Their final design project asked the teams of four to develop a proof of concept prototype for a small-scale autonomous lunar vehicle (ALV). It had to perform the task of delivering antennas to various locations on the lunar surface.

“We’re building off the Grand Challenges for advancing science,” says Sean Brophy, associate professor of Engineering Education. “One of the things astrophysicists need is information from deep space. So one of the things we’re doing is trying to figure out a way to get the antennas they need on the dark side of the moon.”

The National Academy of Engineering’s Grand Challenges for Engineering includes 14 challenges for the profession to address in the 21^st Century. The teams focused on engineering the tools of scientific discovery – specifically, an ALV that can maneuver around the moon, drop antennas to support information gathering and communication efforts, and then return back to a home base.

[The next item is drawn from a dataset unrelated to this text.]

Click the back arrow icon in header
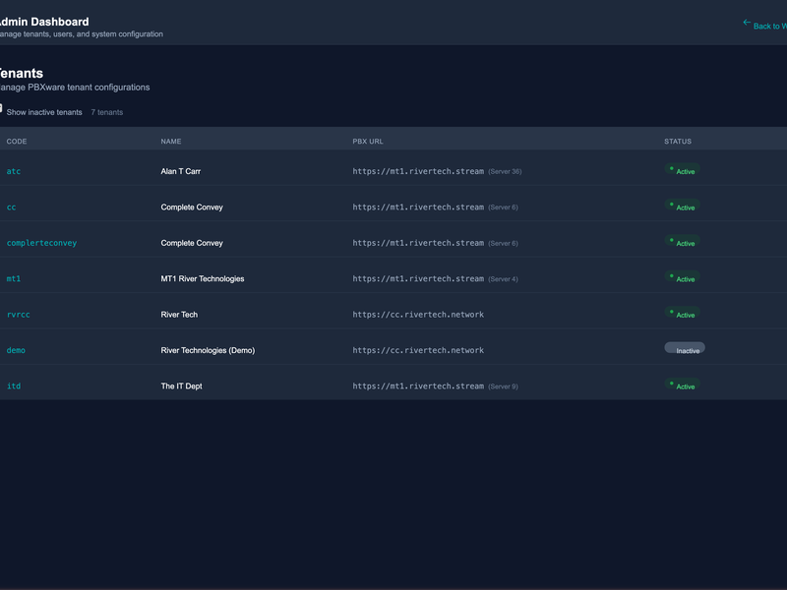The height and width of the screenshot is (590, 787). click(747, 23)
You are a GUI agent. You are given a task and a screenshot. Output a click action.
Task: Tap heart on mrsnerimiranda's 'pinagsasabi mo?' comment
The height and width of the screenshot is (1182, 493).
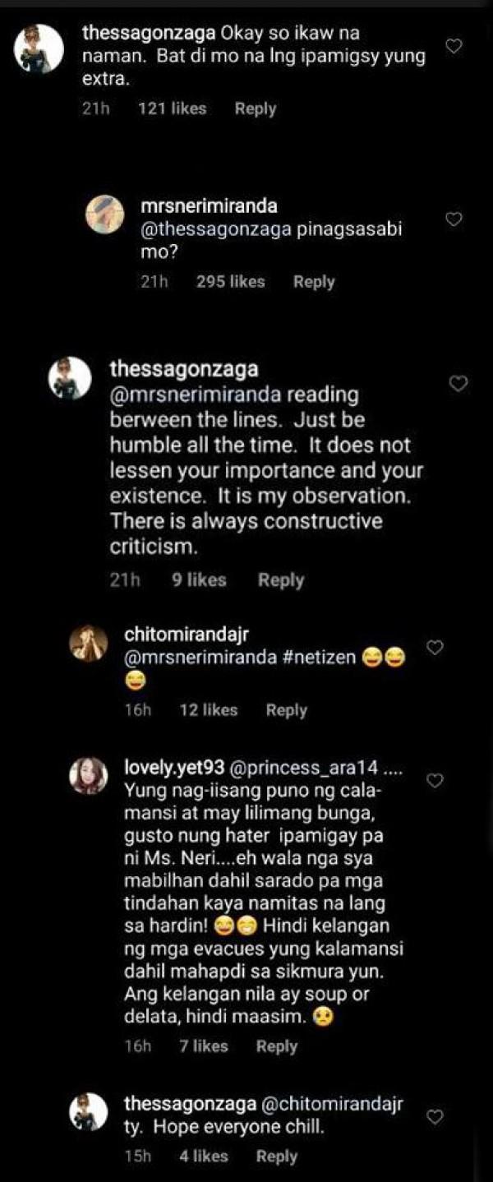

“We gave students a lot of different ways they can navigate the system,” Brophy says. That includes canyon walls to help triangulate where the ALV is located and a simulated satellite system using Bluetooth technology. There’s also lunar “debris” and rough terrain the ALVs must navigate through or around as they complete their mission.

The class industry partner is Harris Corporation, which served as the teams’ client. John Cameron, principal investigator in the Global Unmanned Systems Group at Harris, says while he is looking at the end result of whether the ALVs succeed, just as important is how the teams worked on the problem.

“We give them this very difficult, large, unstructured problem that’s really hard to digest,” he says, “that it makes them have to break it up into smaller chunks. It makes them have to learn the engineering process right off the bat.”

“We’ll ask teams that may be 100% successful, how did you become successful?” Cameron says. “Was it blind luck or did you really engineer a good solution?”

He says even for teams that did not achieve the goal, he can get a sense of whether they had a good design and whether there was a lot of thought put into it.

“You learn a lot about how you can’t succeed at everything,” says FYE honors student Michael Reinhold. “(Our ALV) functioned better than during testing phases, and it functioned better than the worst-case scenario. It accomplished some of its goals at hand, which is fantastic.”

For Reinhold’s teammate, Anne Roach, the experience was valuable no matter the ALV’s performance.

“All of us had different ideas,” she says, “and seeing how we were able to combine them together, so we could get the best product in the end… having that experience is really what I’m taking away from this.”